[Click-target data]
— start —
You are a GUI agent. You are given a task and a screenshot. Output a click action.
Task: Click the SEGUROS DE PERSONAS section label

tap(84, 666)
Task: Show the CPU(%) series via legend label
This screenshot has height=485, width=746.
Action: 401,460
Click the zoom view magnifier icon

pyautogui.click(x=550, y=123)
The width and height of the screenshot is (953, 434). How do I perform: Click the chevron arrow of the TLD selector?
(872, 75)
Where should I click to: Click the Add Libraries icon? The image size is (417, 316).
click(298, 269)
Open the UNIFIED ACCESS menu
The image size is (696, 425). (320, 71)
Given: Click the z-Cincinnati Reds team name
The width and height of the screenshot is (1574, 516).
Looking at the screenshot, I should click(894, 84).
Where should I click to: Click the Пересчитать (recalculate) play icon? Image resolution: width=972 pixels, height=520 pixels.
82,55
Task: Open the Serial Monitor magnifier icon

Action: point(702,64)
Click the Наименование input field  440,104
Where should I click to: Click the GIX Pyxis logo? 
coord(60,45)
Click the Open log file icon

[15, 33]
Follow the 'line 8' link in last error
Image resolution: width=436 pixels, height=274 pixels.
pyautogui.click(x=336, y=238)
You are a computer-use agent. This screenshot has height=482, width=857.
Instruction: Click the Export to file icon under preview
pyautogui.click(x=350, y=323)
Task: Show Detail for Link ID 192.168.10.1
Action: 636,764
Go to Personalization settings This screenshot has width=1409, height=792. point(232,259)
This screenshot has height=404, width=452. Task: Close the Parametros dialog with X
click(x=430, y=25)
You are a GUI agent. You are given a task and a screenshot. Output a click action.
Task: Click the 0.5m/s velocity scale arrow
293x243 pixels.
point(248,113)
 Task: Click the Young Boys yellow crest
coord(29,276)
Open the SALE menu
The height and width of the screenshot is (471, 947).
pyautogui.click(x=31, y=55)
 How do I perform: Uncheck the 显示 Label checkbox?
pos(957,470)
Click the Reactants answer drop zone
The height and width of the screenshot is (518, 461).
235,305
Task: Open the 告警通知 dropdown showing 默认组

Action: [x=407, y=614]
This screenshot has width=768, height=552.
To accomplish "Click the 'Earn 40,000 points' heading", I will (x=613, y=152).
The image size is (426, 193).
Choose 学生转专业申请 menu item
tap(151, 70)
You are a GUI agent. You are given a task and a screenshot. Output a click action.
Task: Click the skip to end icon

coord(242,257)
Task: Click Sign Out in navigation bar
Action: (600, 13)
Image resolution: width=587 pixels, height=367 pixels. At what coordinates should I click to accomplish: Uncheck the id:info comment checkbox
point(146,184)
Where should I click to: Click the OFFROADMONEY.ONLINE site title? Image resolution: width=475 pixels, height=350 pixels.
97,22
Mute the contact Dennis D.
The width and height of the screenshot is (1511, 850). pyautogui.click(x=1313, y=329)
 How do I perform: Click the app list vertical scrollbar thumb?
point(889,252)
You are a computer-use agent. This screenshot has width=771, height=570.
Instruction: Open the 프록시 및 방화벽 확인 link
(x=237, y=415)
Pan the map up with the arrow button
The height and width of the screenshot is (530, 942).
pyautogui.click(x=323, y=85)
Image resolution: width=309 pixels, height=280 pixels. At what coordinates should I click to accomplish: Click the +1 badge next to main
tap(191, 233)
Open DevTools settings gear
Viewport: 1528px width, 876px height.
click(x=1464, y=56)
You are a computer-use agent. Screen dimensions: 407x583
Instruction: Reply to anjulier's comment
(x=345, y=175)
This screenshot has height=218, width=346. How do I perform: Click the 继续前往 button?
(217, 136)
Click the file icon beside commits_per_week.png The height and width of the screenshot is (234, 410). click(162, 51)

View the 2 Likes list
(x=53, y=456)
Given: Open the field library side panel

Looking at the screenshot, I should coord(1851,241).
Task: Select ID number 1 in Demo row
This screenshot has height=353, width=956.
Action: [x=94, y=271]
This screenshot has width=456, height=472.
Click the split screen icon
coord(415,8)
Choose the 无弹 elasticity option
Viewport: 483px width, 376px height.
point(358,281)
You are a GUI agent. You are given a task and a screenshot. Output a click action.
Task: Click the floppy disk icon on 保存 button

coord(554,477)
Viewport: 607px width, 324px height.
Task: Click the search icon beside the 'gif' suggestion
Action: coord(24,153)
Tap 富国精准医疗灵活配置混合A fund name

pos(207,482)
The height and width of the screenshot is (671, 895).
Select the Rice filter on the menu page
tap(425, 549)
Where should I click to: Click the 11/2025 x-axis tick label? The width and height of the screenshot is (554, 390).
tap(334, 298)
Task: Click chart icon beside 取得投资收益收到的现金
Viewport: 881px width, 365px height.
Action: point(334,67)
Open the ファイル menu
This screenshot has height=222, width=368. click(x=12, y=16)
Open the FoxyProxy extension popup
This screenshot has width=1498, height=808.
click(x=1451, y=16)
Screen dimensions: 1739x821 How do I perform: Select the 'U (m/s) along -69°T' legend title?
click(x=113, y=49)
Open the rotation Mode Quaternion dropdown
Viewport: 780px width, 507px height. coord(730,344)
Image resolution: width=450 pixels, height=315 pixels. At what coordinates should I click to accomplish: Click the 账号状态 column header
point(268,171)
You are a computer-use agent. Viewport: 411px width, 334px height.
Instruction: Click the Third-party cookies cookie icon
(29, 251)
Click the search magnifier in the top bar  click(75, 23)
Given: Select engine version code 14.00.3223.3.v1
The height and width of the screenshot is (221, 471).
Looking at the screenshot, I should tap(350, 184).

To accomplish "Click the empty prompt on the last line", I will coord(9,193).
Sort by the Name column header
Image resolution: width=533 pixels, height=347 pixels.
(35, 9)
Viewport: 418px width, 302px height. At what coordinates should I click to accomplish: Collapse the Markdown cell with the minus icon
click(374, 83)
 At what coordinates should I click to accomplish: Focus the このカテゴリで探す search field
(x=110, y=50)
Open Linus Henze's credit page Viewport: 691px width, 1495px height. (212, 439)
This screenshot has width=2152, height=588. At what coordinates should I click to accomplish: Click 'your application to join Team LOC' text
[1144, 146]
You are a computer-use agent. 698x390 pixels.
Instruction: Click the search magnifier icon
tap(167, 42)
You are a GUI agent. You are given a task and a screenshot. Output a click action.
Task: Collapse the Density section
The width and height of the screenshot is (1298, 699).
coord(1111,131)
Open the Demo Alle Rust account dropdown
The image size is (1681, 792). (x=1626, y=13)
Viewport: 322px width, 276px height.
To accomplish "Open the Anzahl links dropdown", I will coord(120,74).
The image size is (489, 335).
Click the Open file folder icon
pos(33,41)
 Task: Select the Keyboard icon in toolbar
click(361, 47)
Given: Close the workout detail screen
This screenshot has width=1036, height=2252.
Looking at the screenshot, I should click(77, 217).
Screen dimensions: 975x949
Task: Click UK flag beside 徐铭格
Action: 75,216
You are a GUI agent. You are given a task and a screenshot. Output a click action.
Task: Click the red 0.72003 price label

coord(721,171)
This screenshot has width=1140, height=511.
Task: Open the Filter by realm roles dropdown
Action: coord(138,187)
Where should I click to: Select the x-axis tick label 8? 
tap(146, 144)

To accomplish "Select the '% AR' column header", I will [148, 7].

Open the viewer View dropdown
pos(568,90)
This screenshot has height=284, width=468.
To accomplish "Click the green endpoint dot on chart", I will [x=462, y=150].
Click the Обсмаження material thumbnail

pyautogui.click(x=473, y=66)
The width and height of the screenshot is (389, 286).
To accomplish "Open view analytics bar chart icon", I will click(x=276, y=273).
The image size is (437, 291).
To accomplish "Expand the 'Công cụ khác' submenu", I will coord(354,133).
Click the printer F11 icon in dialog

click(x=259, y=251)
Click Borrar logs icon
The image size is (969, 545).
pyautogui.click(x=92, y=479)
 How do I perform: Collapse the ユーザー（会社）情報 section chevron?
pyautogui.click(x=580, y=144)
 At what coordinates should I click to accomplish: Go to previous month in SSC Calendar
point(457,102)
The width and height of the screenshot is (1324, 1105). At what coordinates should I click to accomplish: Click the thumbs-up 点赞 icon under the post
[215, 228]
— end —
Write out, word for word, everything in the material from its very beginning down to and including the line that contains "pyautogui.click(x=550, y=123)".

**RESULT**
You are a GUI agent. You are given a task and a screenshot. Output a click action.
Task: Click the SEGUROS DE PERSONAS section label

tap(84, 666)
Task: Show the CPU(%) series via legend label
This screenshot has height=485, width=746.
Action: 401,460
Click the zoom view magnifier icon

pyautogui.click(x=550, y=123)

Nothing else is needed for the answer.